You installed your own Small Business Server. It mostly works okay, but you've got some major problems? We can fix that pretty easily. But the bigger problem is that your system needs to be properly documented and properly maintained so that problems go away and never come back. No one can do that better than KPEnterprises!

Your employees are streaming internet radio and downloading huge files, so your bandwidth is being gobbled up by junk? What you really need is for someone to set up rules and filters on the firewall so these problems go away forever. No one can do that better than KPEnterprises!

See the pattern?


And in this political season, remember to avoid the negative. You can win with a great program that's presented with enthusiasm.

There's no reason to trash the competition.

Let the prospect make the comparison.

Your job is to create a high contrast comparison. If they get three quotes from three boring techno-goobers who all claim to do the same thing, then it comes down to price.

If you stand out -- if you describe a problem they didn't know they had, and a solution that they want -- then you give them a reason to go with your company. And price is no longer the issue.

Remember one of the great truths about sales: People buy for emotional reasons and justify it with logic. Give them what they want: A great emotional excuse and a great logical argument to back it up!

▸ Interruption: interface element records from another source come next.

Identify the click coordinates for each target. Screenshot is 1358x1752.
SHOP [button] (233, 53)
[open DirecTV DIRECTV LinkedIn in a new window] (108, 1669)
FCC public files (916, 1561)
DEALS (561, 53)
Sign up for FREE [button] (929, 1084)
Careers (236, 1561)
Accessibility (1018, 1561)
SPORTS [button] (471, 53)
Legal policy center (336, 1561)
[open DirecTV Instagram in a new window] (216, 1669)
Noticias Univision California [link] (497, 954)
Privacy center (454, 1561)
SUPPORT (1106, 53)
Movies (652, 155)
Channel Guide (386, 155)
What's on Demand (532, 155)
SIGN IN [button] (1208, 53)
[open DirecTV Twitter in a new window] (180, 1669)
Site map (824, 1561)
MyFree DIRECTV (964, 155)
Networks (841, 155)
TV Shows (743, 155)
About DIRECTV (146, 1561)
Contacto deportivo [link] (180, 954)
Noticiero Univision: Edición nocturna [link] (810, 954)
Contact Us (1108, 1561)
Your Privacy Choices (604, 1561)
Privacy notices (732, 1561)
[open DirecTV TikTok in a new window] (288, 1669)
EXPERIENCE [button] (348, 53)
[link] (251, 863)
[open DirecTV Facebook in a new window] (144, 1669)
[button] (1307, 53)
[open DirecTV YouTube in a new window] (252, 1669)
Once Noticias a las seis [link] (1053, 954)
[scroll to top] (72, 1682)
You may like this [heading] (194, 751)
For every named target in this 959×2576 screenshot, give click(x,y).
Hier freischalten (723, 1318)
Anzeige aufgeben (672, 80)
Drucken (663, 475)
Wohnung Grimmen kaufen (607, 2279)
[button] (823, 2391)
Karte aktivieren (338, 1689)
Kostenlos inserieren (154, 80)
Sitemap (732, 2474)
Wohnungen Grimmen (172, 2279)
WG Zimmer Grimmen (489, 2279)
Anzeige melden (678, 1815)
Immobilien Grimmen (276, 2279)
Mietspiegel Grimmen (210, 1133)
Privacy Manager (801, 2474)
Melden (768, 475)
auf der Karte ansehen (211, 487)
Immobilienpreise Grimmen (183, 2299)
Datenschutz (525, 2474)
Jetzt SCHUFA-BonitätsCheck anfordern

DON'T give them the same old arguments they'll get from the competition.

1 comment:

  1. I agree that it’s definitely benefits rather than features that do the best job of illustrating to prospects why you are better than the competition. Simply listing your computer consulting services – often in technical terms that might be over most business owners’ heads – doesn’t work very well to show how you are different. How you are different is all about the benefits you can bring to your clients – improved productivity, better integration of technology assets with regular business, etc. Also stressing your specialty (and targeting your marketing and sales pitch to people within your specialty industry) is really important. That certainly means identifying and really understanding the problems they face so you can show how your solution is best! Thanks for the helpful blog post!